WHAT THIS TASK INVOLVES >> Copy every entry precisely.

PROVIDED DATA >>
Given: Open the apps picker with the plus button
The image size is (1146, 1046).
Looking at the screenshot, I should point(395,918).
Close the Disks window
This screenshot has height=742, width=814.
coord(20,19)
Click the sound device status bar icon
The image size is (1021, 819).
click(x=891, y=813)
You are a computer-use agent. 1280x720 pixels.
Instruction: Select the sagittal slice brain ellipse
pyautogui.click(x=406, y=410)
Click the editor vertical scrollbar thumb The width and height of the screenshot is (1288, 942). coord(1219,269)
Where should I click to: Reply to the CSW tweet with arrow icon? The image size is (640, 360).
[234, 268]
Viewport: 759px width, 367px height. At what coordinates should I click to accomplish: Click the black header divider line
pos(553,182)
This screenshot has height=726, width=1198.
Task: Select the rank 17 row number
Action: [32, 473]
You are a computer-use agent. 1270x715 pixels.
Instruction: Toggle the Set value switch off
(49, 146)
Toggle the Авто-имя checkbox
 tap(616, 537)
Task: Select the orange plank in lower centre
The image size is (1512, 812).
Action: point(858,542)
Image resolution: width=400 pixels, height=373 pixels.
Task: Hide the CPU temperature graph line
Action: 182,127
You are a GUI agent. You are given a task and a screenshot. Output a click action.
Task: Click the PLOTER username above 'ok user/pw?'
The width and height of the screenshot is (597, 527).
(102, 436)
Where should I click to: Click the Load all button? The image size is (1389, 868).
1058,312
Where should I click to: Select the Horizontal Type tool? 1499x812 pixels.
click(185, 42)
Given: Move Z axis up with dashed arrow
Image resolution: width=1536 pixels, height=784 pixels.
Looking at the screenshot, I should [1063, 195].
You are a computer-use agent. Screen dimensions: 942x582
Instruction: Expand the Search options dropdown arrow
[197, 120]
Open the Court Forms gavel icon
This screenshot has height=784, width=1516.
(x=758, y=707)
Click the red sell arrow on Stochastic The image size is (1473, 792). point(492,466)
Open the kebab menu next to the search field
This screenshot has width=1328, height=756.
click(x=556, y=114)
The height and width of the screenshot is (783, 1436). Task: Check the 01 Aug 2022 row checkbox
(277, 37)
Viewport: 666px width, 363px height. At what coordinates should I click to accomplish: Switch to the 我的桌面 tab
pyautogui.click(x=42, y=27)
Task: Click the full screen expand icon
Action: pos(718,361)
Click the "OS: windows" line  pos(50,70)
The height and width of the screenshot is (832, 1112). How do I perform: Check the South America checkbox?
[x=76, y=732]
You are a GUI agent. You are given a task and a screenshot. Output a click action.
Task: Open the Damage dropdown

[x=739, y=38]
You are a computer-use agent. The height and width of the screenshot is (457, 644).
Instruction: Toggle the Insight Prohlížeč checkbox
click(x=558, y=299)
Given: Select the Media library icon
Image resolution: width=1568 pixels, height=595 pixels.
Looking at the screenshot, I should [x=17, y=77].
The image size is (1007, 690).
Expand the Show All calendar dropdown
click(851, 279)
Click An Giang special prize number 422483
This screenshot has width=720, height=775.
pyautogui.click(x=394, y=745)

RESULT OF THE TASK >>
Given: Open the apps picker with the plus button
The image size is (1146, 1046).
Looking at the screenshot, I should point(395,918).
Close the Disks window
This screenshot has height=742, width=814.
coord(20,19)
Click the sound device status bar icon
The image size is (1021, 819).
click(x=891, y=813)
You are a computer-use agent. 1280x720 pixels.
Instruction: Select the sagittal slice brain ellipse
pyautogui.click(x=406, y=410)
Click the editor vertical scrollbar thumb The width and height of the screenshot is (1288, 942). coord(1219,269)
Where should I click to: Reply to the CSW tweet with arrow icon? The image size is (640, 360).
[234, 268]
Viewport: 759px width, 367px height. At what coordinates should I click to accomplish: Click the black header divider line
pos(553,182)
This screenshot has height=726, width=1198.
Task: Select the rank 17 row number
Action: [32, 473]
You are a computer-use agent. 1270x715 pixels.
Instruction: Toggle the Set value switch off
(49, 146)
Toggle the Авто-имя checkbox
 tap(616, 537)
Task: Select the orange plank in lower centre
The image size is (1512, 812).
Action: point(858,542)
Image resolution: width=400 pixels, height=373 pixels.
Task: Hide the CPU temperature graph line
Action: 182,127
You are a GUI agent. You are given a task and a screenshot. Output a click action.
Task: Click the PLOTER username above 'ok user/pw?'
The width and height of the screenshot is (597, 527).
(102, 436)
Where should I click to: Click the Load all button? The image size is (1389, 868).
1058,312
Where should I click to: Select the Horizontal Type tool? 1499x812 pixels.
click(185, 42)
Given: Move Z axis up with dashed arrow
Image resolution: width=1536 pixels, height=784 pixels.
Looking at the screenshot, I should [1063, 195].
You are a computer-use agent. Screen dimensions: 942x582
Instruction: Expand the Search options dropdown arrow
[197, 120]
Open the Court Forms gavel icon
This screenshot has height=784, width=1516.
(x=758, y=707)
Click the red sell arrow on Stochastic The image size is (1473, 792). point(492,466)
Open the kebab menu next to the search field
This screenshot has width=1328, height=756.
click(x=556, y=114)
The height and width of the screenshot is (783, 1436). Task: Check the 01 Aug 2022 row checkbox
(277, 37)
Viewport: 666px width, 363px height. At what coordinates should I click to accomplish: Switch to the 我的桌面 tab
pyautogui.click(x=42, y=27)
Task: Click the full screen expand icon
Action: pos(718,361)
Click the "OS: windows" line  pos(50,70)
The height and width of the screenshot is (832, 1112). How do I perform: Check the South America checkbox?
[x=76, y=732]
You are a GUI agent. You are given a task and a screenshot. Output a click action.
Task: Open the Damage dropdown

[x=739, y=38]
You are a computer-use agent. The height and width of the screenshot is (457, 644).
Instruction: Toggle the Insight Prohlížeč checkbox
click(x=558, y=299)
Given: Select the Media library icon
Image resolution: width=1568 pixels, height=595 pixels.
Looking at the screenshot, I should [x=17, y=77].
The image size is (1007, 690).
Expand the Show All calendar dropdown
click(851, 279)
Click An Giang special prize number 422483
This screenshot has width=720, height=775.
pyautogui.click(x=394, y=745)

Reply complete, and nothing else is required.